Fragment uit document:
++++++++++++++++++++

Sociale innovatie in de zorg betekent volgens Lageweg onder meer dat zorgaanbieders de focus moeten verleggen van ziekte en behandeling, naar gezondheid en welbevinden. “MVO Nederland voelt zich wat dit betreft verwant met Machteld Huber van het Louis Bolk Instituut. Zij is de bedenker van de term positieve gezondheid, die ze definieert als het vermogen tot aanpassing en regie.”
De opdracht voor de zorgbestuurder is volgens Lageweg weg te breken uit de knellende kaders die het huidige systeem oplegt. Om dit succesvol te kunnen doen is introspectie onmisbaar. “Bestuurders die in systeem gevangen zitten moeten eerst naar binnen kijken en op zoek gaan naar de intrinsieke motivatie die het persoonlijk startpunt voor iedere verandering is”, aldus Lageweg.
De beslommeringen van Anja van Balen, sectorbankier zorg bij ABN AMRO, bleken vooralsnog van prozaïscher aard. “Zorginstellingen gaan nog te veel uit van groei en gelijkblijvende kostenniveaus. Daarnaast zouden ze eerder naar de bank moeten stappen om hun toekomstplannen door te spreken”, aldus Van Balen. “Het is niet aan de bank om in het zorgproces te treden, maar het is wel onze maatschappelijke functie om er op toe te zien dat financiering ordentelijk verloopt. We willen dus weten hoe een zorginstelling een lening denkt terug te betalen.”

++++++++++++++++++++

Opgeslagen gegevens:

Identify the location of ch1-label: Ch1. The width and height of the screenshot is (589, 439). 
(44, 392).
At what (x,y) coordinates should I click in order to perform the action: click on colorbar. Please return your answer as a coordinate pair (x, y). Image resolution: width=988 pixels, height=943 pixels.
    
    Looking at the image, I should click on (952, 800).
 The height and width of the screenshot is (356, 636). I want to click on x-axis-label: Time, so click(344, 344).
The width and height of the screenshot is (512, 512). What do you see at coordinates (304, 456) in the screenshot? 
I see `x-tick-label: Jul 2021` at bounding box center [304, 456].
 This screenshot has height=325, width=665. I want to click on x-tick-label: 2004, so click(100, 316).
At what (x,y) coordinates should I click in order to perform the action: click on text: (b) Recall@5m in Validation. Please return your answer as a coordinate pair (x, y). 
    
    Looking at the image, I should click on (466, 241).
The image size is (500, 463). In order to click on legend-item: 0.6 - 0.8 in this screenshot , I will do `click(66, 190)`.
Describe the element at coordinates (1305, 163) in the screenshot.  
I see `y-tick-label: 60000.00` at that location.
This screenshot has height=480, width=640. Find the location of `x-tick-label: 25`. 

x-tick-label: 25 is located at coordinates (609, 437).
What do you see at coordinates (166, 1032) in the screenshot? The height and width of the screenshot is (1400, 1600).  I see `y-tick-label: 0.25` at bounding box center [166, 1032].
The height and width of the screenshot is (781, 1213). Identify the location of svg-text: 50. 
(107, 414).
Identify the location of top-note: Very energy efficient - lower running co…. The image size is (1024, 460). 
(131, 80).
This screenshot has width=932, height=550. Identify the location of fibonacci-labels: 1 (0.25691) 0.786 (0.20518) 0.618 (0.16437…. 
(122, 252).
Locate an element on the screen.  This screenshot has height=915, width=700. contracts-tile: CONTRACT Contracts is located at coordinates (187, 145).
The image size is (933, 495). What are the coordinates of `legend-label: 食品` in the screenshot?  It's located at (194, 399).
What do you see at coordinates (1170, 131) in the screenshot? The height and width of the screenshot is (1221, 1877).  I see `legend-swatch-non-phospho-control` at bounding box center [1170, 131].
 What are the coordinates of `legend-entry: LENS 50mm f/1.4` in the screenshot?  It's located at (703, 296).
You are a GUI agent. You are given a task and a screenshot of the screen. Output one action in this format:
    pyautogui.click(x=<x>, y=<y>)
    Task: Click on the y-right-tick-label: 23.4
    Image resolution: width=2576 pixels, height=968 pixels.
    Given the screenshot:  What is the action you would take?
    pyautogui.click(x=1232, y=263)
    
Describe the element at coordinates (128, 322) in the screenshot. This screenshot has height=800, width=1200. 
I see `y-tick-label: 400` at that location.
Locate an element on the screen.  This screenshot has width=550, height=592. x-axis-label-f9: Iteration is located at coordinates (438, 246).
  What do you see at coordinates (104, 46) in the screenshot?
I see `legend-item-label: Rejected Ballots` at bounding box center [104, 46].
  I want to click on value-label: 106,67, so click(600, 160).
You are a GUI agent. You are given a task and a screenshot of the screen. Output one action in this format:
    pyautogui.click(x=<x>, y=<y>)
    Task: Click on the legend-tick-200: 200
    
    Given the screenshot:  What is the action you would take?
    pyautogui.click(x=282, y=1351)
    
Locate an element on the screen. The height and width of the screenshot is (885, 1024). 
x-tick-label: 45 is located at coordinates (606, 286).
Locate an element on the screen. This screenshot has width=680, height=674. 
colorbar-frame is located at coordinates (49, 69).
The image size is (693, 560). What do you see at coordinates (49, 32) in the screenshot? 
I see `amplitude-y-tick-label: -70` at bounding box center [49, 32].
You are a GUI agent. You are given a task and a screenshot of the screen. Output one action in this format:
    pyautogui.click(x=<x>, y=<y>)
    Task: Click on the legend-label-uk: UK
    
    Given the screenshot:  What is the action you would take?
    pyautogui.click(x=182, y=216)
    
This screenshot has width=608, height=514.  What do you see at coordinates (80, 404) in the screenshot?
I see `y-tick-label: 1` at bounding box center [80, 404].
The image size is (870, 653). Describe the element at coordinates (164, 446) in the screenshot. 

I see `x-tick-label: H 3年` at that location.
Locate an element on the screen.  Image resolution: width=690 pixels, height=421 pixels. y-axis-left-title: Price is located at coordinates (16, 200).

++++++++++++++++++++

Vragen:
**A.** Welke organisaties worden in het fragment over sociale innovatie in de zorg genoemd? Noem ze allemaal.
**B.** Vertaal deze zin uit het fragment over sociale innovatie in de zorg in het Engels: "Om dit succesvol te kunnen doen is introspectie onmisbaar."
**C.** Schrijf het fragment over sociale innovatie in de zorg verder vanaf het punt waar het eindigt.

Antwoorden:
**A.** MVO Nederland, het Louis Bolk Instituut en ABN AMRO.

**B.** To be able to do this successfully, introspection is indispensable.

**C.**
Deze beperkte kijk op de rol van een bankier kwam Van Balen op een reprimande te staan van bestuursvoorzitter Diana Monissen van De Friesland Zorgverzekeraar. “Banken mogen zich juist meer verdiepen in de regio en de zorg van de toekomst”, stelde Monissen. “Als zorgverzekeraar experimenteren wij actief met nieuwe financieringsmodellen als meerjarenafspraken. Wij merken dat instellingen vaak denken: met zo’n meerjarenafspraak kom ik goed weg bij de bank.” Oftewel: banken mogen niet achteroverleunen en wachten tot zorgverzekeraars een onderpand voor bancaire financiering leveren.
Innovator
Volgens zorgondernemer Loek Winter is de terughoudende opstelling van de banken juist een verkapte zegen. “Door niets meer te financieren is de bank onbedoeld de grootste innovator geworden. De consequentie is namelijk dat risicodragende investeerders in dat gat springen en die verlangen betere ondernemingsplannen. Maar ik vind wel dat banken vooral terughoudend zouden moeten zijn bij het financieren van aanbieders die doen wat ze deden. Creatieve destructie zouden ze juist moeten faciliteren, maar ik merk dat ook dan de telefoon vaak niet wordt opgenomen.”